Poszukaj metody 34 kroków i spróbuj wprowadzać ją w życie.
Nie idealizuję jej. Ale nie potrafię tego zrozumieć. Tak. Wybaczyłbym jej.
...a jednak idealizujesz, jeśli będąc w takim stanie, po tym, jak zostałeś potraktowany, a marszu wybaczyłbyś...i jak sądzę przyjął ją spowrotem.
Nie masz innego wyjścia, jak przetrwać ten trudny czas. Za jakiś czas nie będziesz już taki pewien, czy byłbyś w stanie zapomnieć, wybaczyć i być z nią szczęśliwy, po tym, co zrobiła.
Na tak ciężkie chwile najlepiej jest się wyłączyć i poczekać, aż wszystko w głowie w końcu samo się ułoży. Najlepiej jakiś serial, filmy albo może jakaś pasja, w którą możesz się wgłębić.
Nie ma co myśleć o obecnej sytuacji, bo obecna sytuacja cię przerasta. Każdego i każdą by przerosła.
Oczywiście,że Autor idealizuje tę dziewczynę. Ja pamiętam,że po rozstaniu bredziłam,że oto właśnie opuściło mnie największe możliwe szczęście,bo przecież on był taki wspaniały i gdyby tylko chciał,to od razu bym mu wybaczyła to,że tak mnie skrzywdził i potraktował jak śmiecia. Teraz,po ponad roku wiem tylko,że cieszę się,że nic takiego nie nastąpiło,że nie latałam za nim i nie błagałam o wybaczenie. Autor jest świeżo po rozstaniu i jeszcze go dręczą takie myśli. Ale i to mu przejdzie.

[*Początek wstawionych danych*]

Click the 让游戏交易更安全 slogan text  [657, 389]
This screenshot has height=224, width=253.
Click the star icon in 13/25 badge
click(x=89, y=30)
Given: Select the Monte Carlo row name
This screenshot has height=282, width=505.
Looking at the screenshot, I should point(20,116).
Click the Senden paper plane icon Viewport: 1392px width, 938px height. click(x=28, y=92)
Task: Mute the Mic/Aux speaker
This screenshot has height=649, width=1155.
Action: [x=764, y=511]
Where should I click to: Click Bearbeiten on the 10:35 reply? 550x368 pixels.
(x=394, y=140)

Wiem że to minie. Nie mam zamiaru latać za nią. Choć resztą sił się powstrzymuję
Mam naiwną wiarę że się jednak ułoży
A ile czasu jesteś po tym rozstaniu? Rozumiem,że kilka dni?
Serio,Ty teraz wierzysz w to,że mogłoby się ułożyć jeszcze między Wami. Najważniejsze,to żebyś nie popełnił błędu i nie zaczął się z nią kontaktować. Ona Cię zdradziła, sypiała z innym, a Ty jęczysz,że chciałbyś,żeby do Ciebie wróciła. Musisz to przetrwać,a myśli o powrocie do niej zaczną w końcu znikać.

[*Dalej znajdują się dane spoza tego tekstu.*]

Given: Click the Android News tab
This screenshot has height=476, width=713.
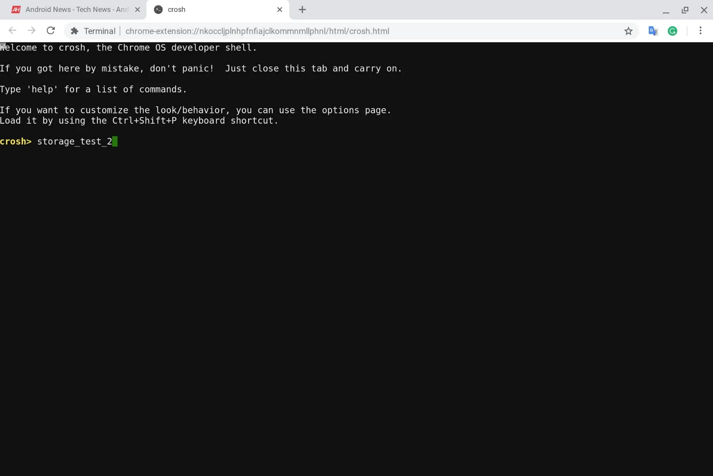Looking at the screenshot, I should tap(75, 9).
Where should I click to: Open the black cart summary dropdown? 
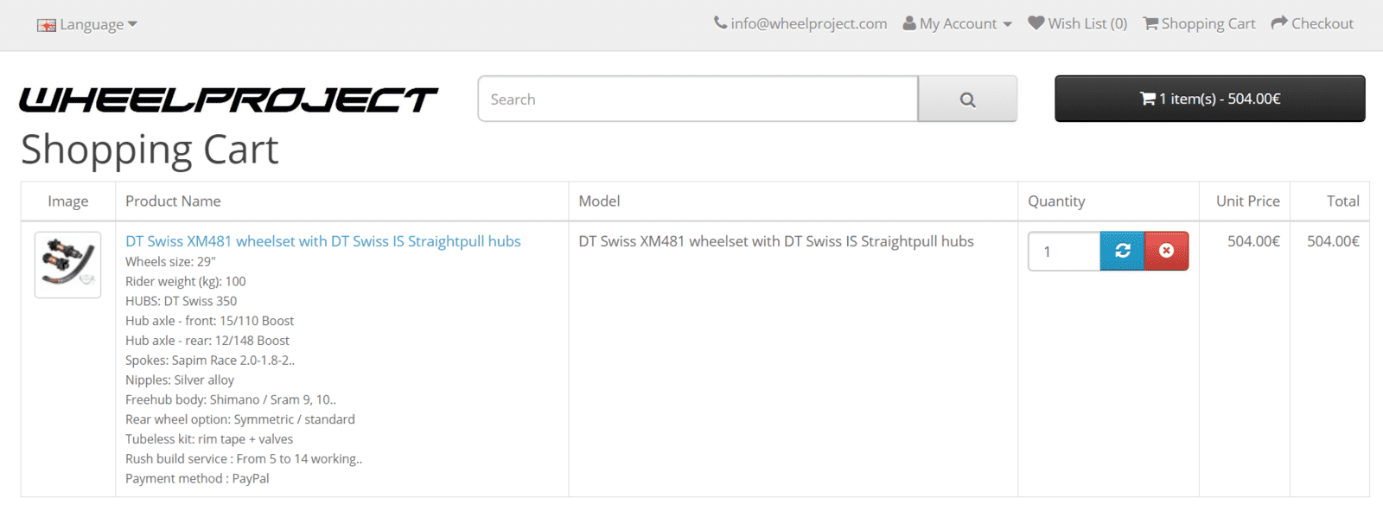point(1209,99)
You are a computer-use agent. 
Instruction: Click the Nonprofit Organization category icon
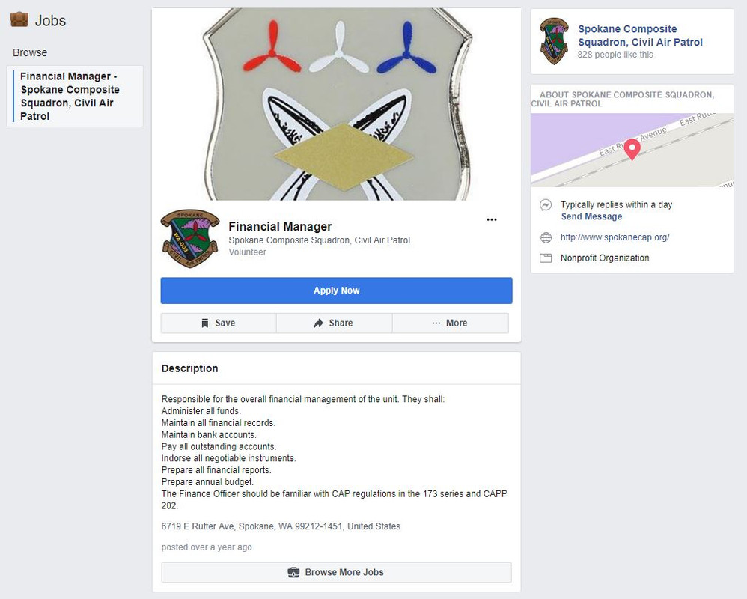click(x=546, y=258)
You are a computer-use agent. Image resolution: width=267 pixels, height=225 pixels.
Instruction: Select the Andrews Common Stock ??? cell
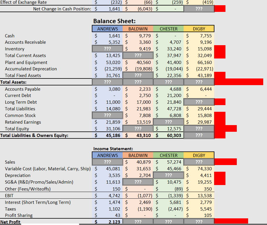(107, 115)
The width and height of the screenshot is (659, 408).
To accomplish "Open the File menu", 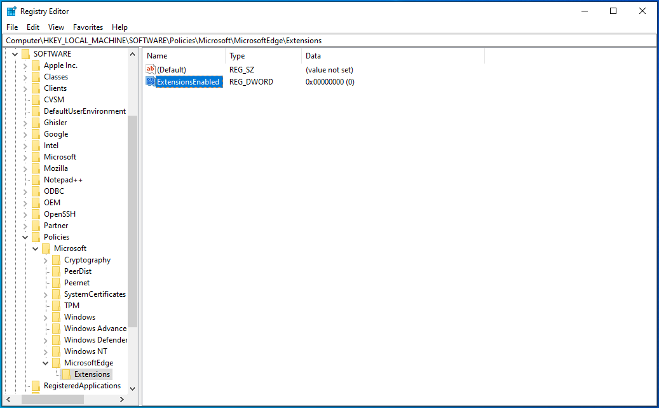I will click(x=11, y=27).
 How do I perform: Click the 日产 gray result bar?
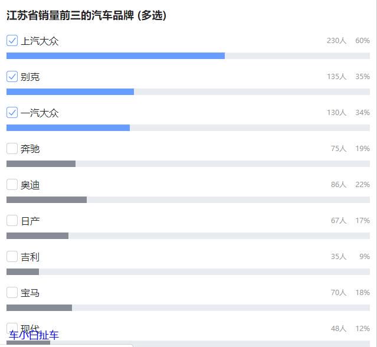[x=38, y=235]
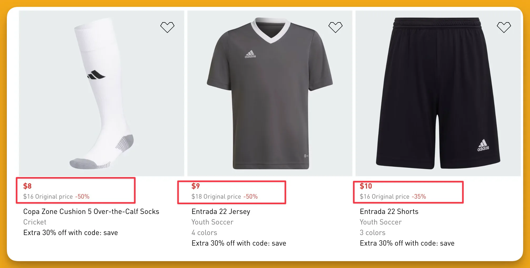Click the three-stripe logo on sock

click(96, 75)

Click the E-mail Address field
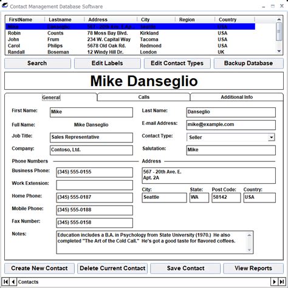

To się stało 31 listopada. Błędów już narobiłem niestety
Chyba 31 października . Narobiłeś błędów? Czyli już się z nią kontaktowałeś? Ech,jeśli tak,to trudno. Czasu się nie cofnie. Zrozum,że tak naprawdę nie ma już czego naprawiać. Ona rozglądała się za innymi facetami,będąc jeszcze z Tobą w związku. Jeszcze jesteś w szoku i zaprzeczeniu,dlatego w pełni nie dociera do Ciebie,co tak naprawdę się stało.
To się stało 31 listopada. Błędów już narobiłem niestety
Domyślam się, że w porywie rozpaczy prosiłeś o szansę, wydzwaniałeś...nie przejmuj się, nie Ty pierwszy, nie ostatni. To częsta reakcja spowodowana szokiem. Jeśli już w tej chwili oceniasz swoje zachowanie jako błąd, tzn, że nie jest z Tobą tak źle.

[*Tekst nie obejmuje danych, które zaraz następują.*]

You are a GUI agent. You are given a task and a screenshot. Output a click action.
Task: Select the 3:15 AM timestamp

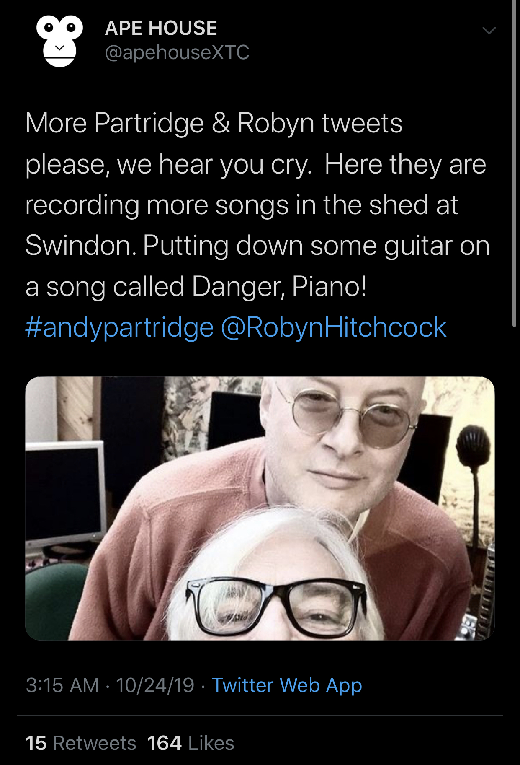coord(62,685)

Teraz odpuść zupełnie, nie poniżaj się, zamij sobą i dla własnego dobra, nie śledź jej w necie, nie wypytuj znajomych, postaraj się zdystansować do tej sytuacji.
Kurcze ja to wszystko wiem ale jak się opanować/
I ja nie znam przyczyny dlaczego odeszła. Nie wiem czy ma kogoś
23 2018-11-06 13:02:59 Ostatnio edytowany przez QuQu (2018-11-06 13:03:24)
I ja nie znam przyczyny dlaczego odeszła. Nie wiem czy ma kogoś
Po prostu poczekaj, samo się wyjaśni, jeśli już ma to i tak nie masz szans, jeśli nie ma to CIe nie chce to też nie masz szans.
Twoje szanse wzrastają, jeśli nie będziesz prosił tylko weźmiesz to "na klatę" Daj jej oddech, to najlepsze co możesz zrobić dla siebie i dla niej.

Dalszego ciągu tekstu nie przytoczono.